REQUIRED ACTIONS:
1) According to the article on student climate and wildfire research, how many simulated fires did the paired meteorologists and land managers coordinate on?
2) Pick up the article on student climate and wildfire research after its last sentence and carry it forward.

DOCUMENT:
==========
Ajoku’s research, for example, focuses on aerosols — particles suspended in a liquid or gas, such as car exhaust or smoke in the atmosphere — in relation to African climate dynamics. These particles can have a massive impact on the planet, both directly by absorbing or scattering radiation from the sun and indirectly by serving as cloud condensation nuclei.

“I dare say aerosols are one of the most important science topics in the world, because when you look at every single cloud droplet, in the center of that droplet is an aerosol. There’s no such thing as precipitation, no such thing as cloud formations, without aerosols.”

Specifically, Ajoku’s research looks at how large biomass burning events in Central Africa affect the West African monsoon, the major wind system that governs the precipitation of the region. Ajoku found a major difference in cloud formation in “clean” and “dirty” days (days of more or less aerosols from burning) in the Gulf of Guinea. “We find that more aerosols led to reduced precipitation, and vice-versa, which is something that models were not capturing at all.”

With a regional population of over 200 million people, this research is invaluable in understanding the risks of flooding or drought.

Third year Ph.D. student Alycia Triplett, meanwhile, presented on her Experiential Learning and Training Opportunity at the National Oceanic and Atmospheric Administration (NOAA) Global Systems Laboratory in Boulder, Colorado. Over the summer, Triplett worked on evaluating NOAA’s Fire Weather Testbed, a platform to transition research into usable technologies, products, and communication strategies. Her work during her internship is helping to close a crucial communication gap in alerting communities to fire hazards.

“Fire warnings don’t work like your typical tornado or flash flood warning,” she explained, because according to policy fires on the ground are “considered a non-weather warning event; and therefore does not fall within the purview of national weather service operations.” This means that the National Weather Service (NWS) can only issue warnings if requested by local or state officials, which could mean delayed responses or confusion for community members in the event of an emergency.

Triplett assisted in testing the integration of fire warnings into the NWS’s Integrated Warning Teams. Typically made up of both forecasters and public officials like emergency managers, sheriffs, superintendents, and others, these teams allow meteorologists and emergency responders to better coordinate before and even during extreme weather events.

For the evaluation, four meteorologists and five land managers from California, Kansas, North Carolina, and Florida were paired to mutually confirm fires and coordinate on, and send warnings to, the public. Across seven sessions, the teams successfully coordinated on 72 simulated fires.

Social and behavioral science was woven through the evaluation through working groups, pre- and post-evaluation surveys and formal focus groups, and were the main focus of Triplett’s work. The feedback from both scientists and land managers will be invaluable to communities facing wildfires.

Focusing on community

Doctoral candidate Lauren Taylor’s talk, “After the Fire: Examining Health Disparities and Environmental Injustice in Lahaina,” explored the need to adapt to new environmental realities.

“What we’re seeing since the early 2000s is that there are around 70,000 wildfires per year, which is a lot,” said Taylor. “But what’s very interesting to me is that they’re actually not increasing. It’s actually decreasing in number, but what we’re seeing is that it’s increasing in acreage burned, as well as happening earlier. So, wildfires are no longer happening May to September, they’re moving further out.”
==========
SOURCE EXCERPT:
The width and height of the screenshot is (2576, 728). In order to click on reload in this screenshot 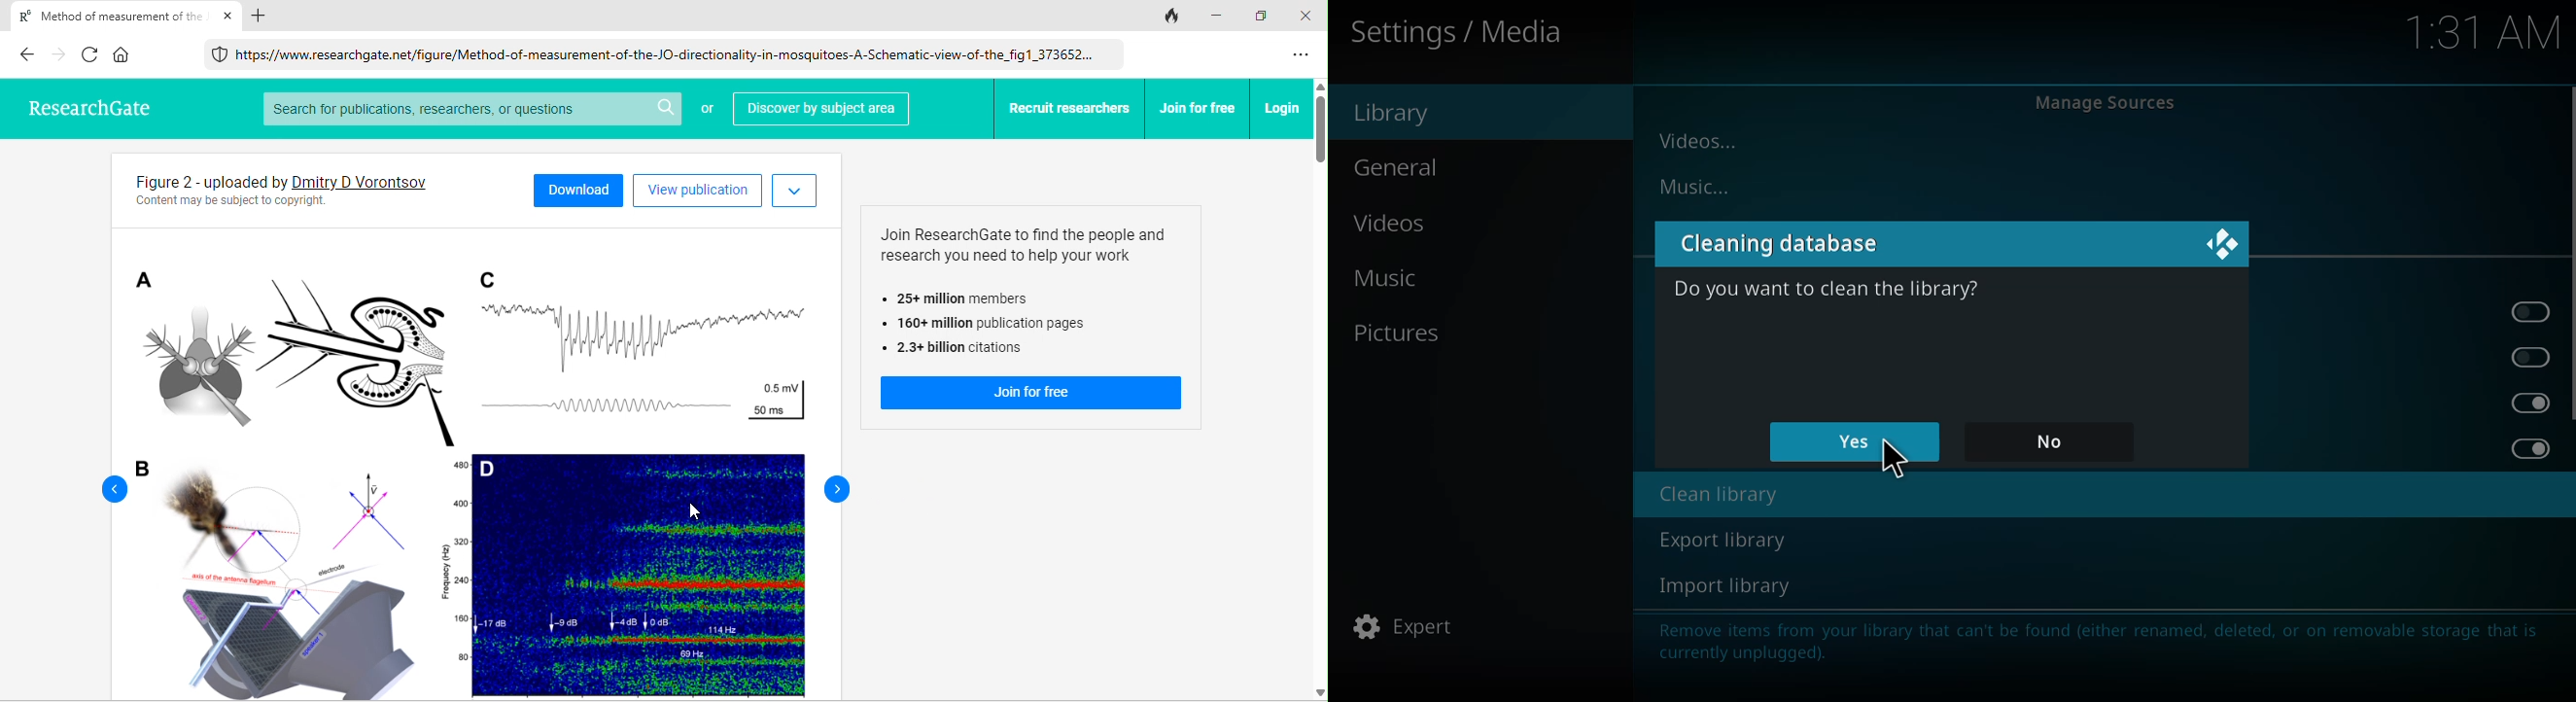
==========
ANSWERS PER TASK:
1) 72 simulated fires.

2)
Her talk, examining the 2023 wildfire that devastated the community of Lahaina, Hawaii, focused on the disparities in impact and recovery. Lahaina’s poverty rate is 11.7%, far higher than both the national average and even the average of the town’s county of Maui, and concentrated in the town’s Native Hawaiian, Black, and Hispanic populations, leaving the town ill-equipped to fully recover from the fire. Over 2,000 structures were destroyed during the fire, with 86% being residential buildings and 30% of those homes being below the poverty line. Of those homes, only six have been rebuilt.

Taylor’s research illustrates that the worst impacts of extreme weather overwhelmingly fall on those with the least resources, who have contributed the least to climate change — people in poverty and those from underrepresented minority groups. Beyond a lack of resources, these communities also face greater risks due to higher rates of health complications, lack of trust toward institutions such as FEMA, and often simply a lack of knowledge of the severity of an event.

Lauryn Smith, a master’s candidate in the Department of Atmospheric Science, emphasized this last point while discussing her work modeling the 2024 Canadian wildfires, which covered D.C. in a heavy smoke in the summer of last year. Using data gathered from instruments at Howard’s Beltsville campus, Smith found significant spikes in hazardous materials including black carbon, sulfur dioxide, and carbon monoxide in the D.C. area June 6-8, 2024. These are the same dates her model showed the wildfire smoke reaching the area from Canada, led on by a low-pressure “trough” and extraordinarily dry winds blowing south into the United States.

Despite these hazardous materials, throughout Smith’s presentation are photos of people walking through smoke. During a Q&A, she said “As far as societal implications go, I see an issue with the communication of the severity of events like this. I took it seriously because I’m an atmospheric scientist, but for the people who don’t know anything, they need the education, and they need to know that they’re at stake if they go outside.”

The increase in extreme weather can seem like an insurmountable challenge, presenting urgent, compounding threats too complex to be totally understood by one person. But the researchers at Howard’s Department of Earth, Environment and Equity provide a path to possible solutions, one built on outside-the-box thinking, interdisciplinary collaboration, and strong ties to the communities most affected.

“You’ve all probably heard ‘you don’t know what you don’t know’ when someone’s trying to calm you down. I think here, though, I’d liken it more to ‘closed mouths don’t get fed,” said Triplett near the end of her talk, emphasizing the need for cooperation between disciplines, teams, and institutions. “You don’t know what you don’t know, but I bet you know a neighbor, a friend, a colleague who knows something you don’t. So why not start with them?”